Fuel prices in major Indian cities held steady on Monday, May 11, 2026, offering a period of respite to consumers even as global crude oil markets remain volatile. This stability comes despite substantial financial under-recoveries for state-owned oil marketing companies (OMCs), which are reportedly facing losses of approximately ₹30,000 crore per month.
A Precarious Equilibrium
The current pause in price revisions follows the recent declaration of state election results and comes amid heightened political sensitivities. Public sector oil companies, including Indian Oil Corporation, Bharat Petroleum, and Hindustan Petroleum, have been absorbing a significant portion of the global price shock. This has involved substantial tax cuts, with excise duty on petrol reduced to ₹3 per litre from ₹13, and diesel excise duty lowered to zero from ₹10 per litre. These measures have resulted in a monthly revenue hit of around ₹14,000 crore for the government. Despite these efforts, officials indicate that the losses are becoming unsustainable, with estimates suggesting OMCs are incurring ₹1,600-1,700 crore daily to maintain current prices.
Global Pressures and Domestic Resilience
Globally, the energy markets remain on edge due to escalating geopolitical tensions in West Asia and disruptions to key shipping routes. Crude oil prices have surged, with Brent crude hovering near $105 per barrel. This international turmoil has led to fuel rationing and steep price hikes in many countries. However, India has largely avoided immediate fuel shock and public panic through a combination of government intervention, supply diversification, and tax adjustments. The government and OMCs have reportedly been absorbing nearly ₹24 per litre on petrol and around ₹30 per litre on diesel at the peak of the crisis.
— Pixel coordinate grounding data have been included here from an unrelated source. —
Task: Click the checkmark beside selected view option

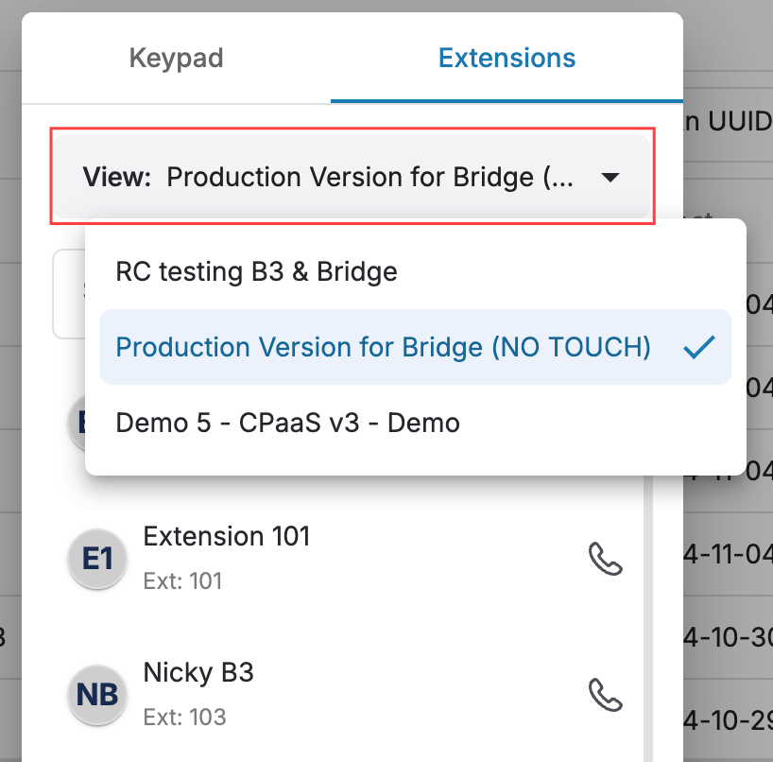Action: coord(699,347)
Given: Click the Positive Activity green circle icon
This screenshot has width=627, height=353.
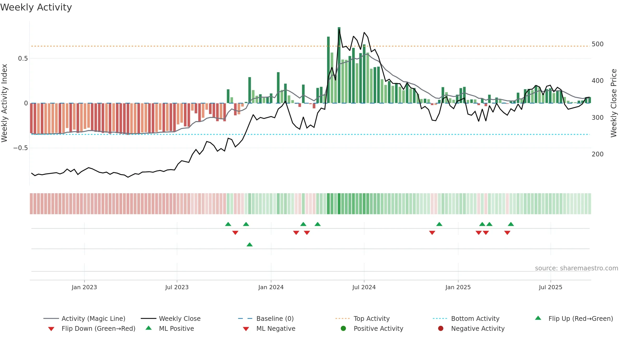Looking at the screenshot, I should (x=343, y=328).
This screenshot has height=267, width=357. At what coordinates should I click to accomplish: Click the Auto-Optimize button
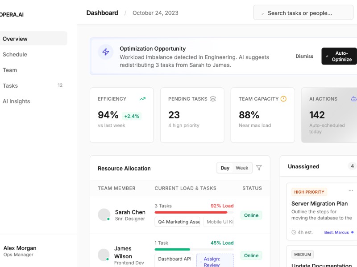(339, 56)
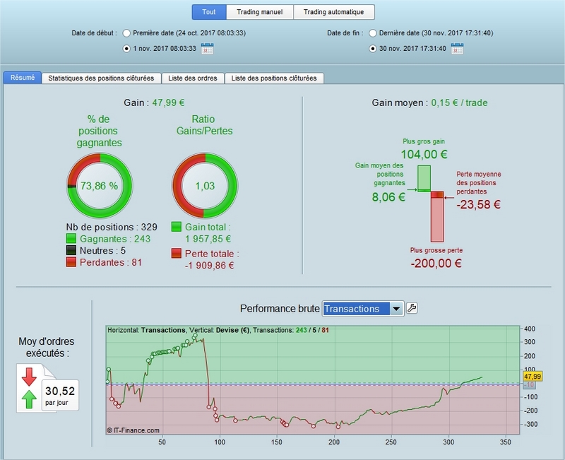
Task: Open chart settings wrench icon
Action: (412, 308)
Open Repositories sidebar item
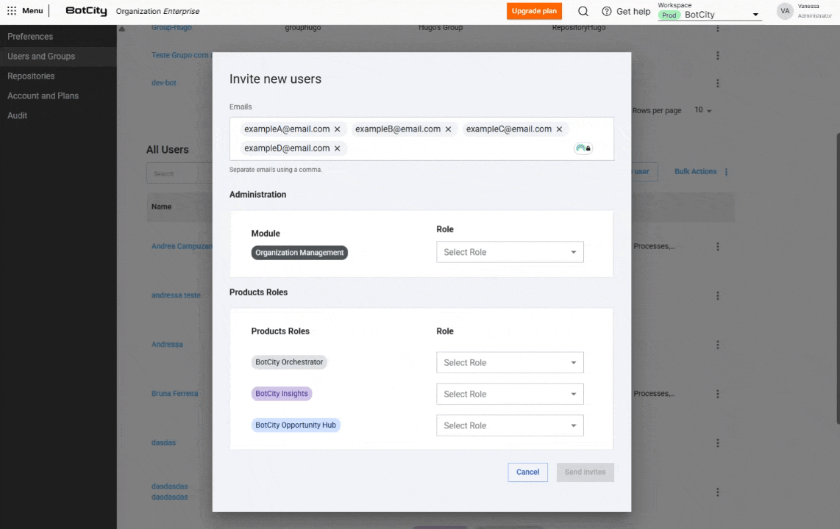 (31, 76)
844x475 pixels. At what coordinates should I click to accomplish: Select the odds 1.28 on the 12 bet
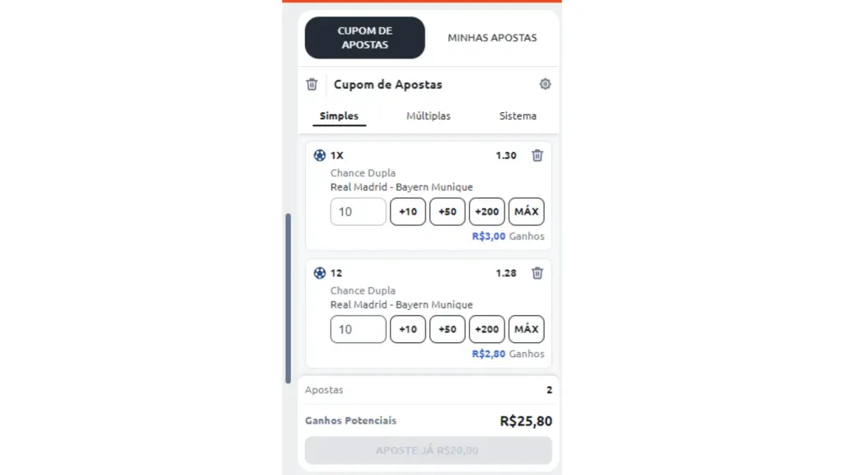(505, 273)
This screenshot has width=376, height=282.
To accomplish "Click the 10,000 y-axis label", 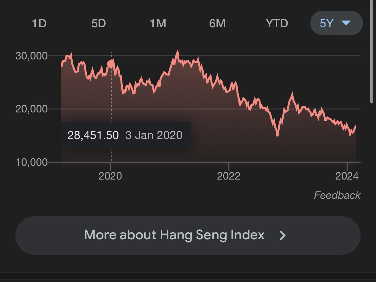I will click(31, 162).
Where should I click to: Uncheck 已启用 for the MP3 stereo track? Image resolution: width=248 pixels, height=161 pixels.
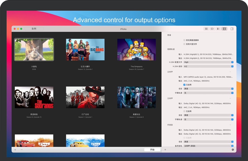(x=184, y=85)
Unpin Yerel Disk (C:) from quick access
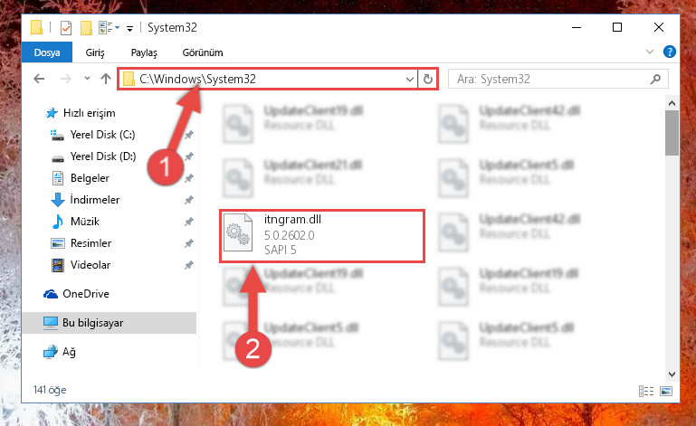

Signs of an Impending Adjustment
Despite the current stability, the situation is precarious. Prime Minister Narendra Modi's recent appeal to citizens to use petrol, diesel, and gas "with great restraint," suggesting measures like public transport, carpooling, and reviving work-from-home practices, signals a potential shift. This call for conservation, coupled with the ongoing financial strain on OMCs, suggests that a price increase may be inevitable soon. Sources indicate that a hike of ₹4 to ₹5 per litre on petrol and diesel is being reviewed, with a potential increase in domestic LPG cylinder prices also on the cards. The timing and quantum of any such increase will likely be decided by the government, as the current strategy of absorbing losses cannot continue indefinitely. As of May 11, 2026, petrol prices in Mumbai stand at ₹103.54 per litre, while in Delhi, they are priced at ₹94.77 per litre.